О той, первой трагедии я в ту пору почти ничего не знал. Жена доктора Гаделя забеременела, должно быть, в шестой или седьмой раз. Мне она казалась старухой, хотя ей было, наверное, не более сорока лет.
Что же произошло в день родов? Гадель, видимо, пришел домой пьяный больше обычного и продолжал пить у постели жены, ожидая, когда начнутся роды.
Но ждать пришлось дольше, чем положено. Детей увели к соседям. К утру роды все еще не начались, и свояченица, ночевавшая у врача, ненадолго отлучилась к себе по хозяйству.
Говорят, некоторое время спустя в доме врача раздались крики, поднялась суматоха, беготня.
Прибежавшие на шум соседи увидели, что Гадель плачет в углу. Жена была мертвой, ребенок тоже.

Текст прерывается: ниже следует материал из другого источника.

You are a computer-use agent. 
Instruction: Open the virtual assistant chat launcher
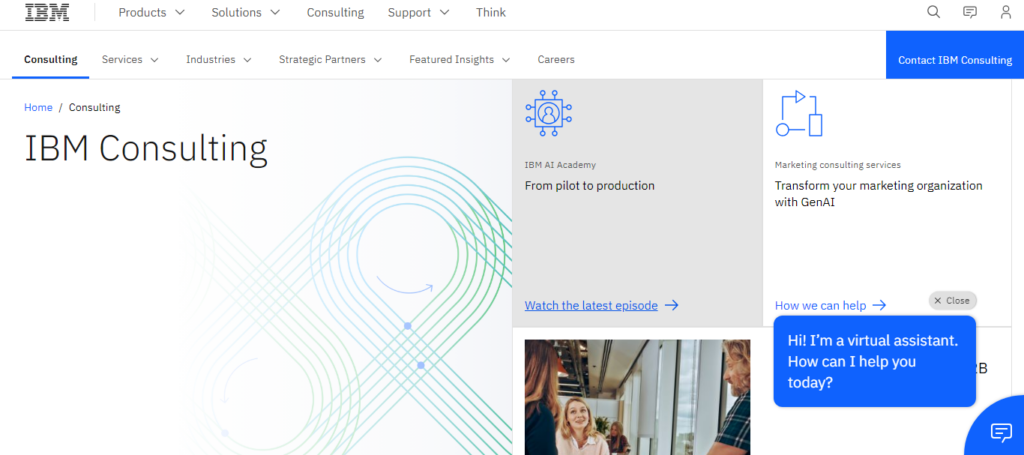[1000, 431]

Еще долго потом я слышал, как возмущенные кумушки шептали друг другу с негодованием:
— Ну просто раскромсал, как мясник!
Многие месяцы история эта служила пищей для разговоров, и, как следовало ожидать, местные жители разделились на два лагеря. Одни — их было немало — стали обращаться за врачебной помощью в город, хотя в те времена такая поездка была нелегким путешествием, а другие, то ли из равнодушия, то ли все еще доверяя бородачу, продолжали лечиться у него.
Отец никогда не говорил со мной об этом. И мне остается только прибегнуть к догадкам.
Гадель по-прежнему бывал у нас. Обходя больных, он заглядывал к нам и все тем же привычным жестом ставил перед собой все тот же графинчик с золотым ободком вокруг горлышка.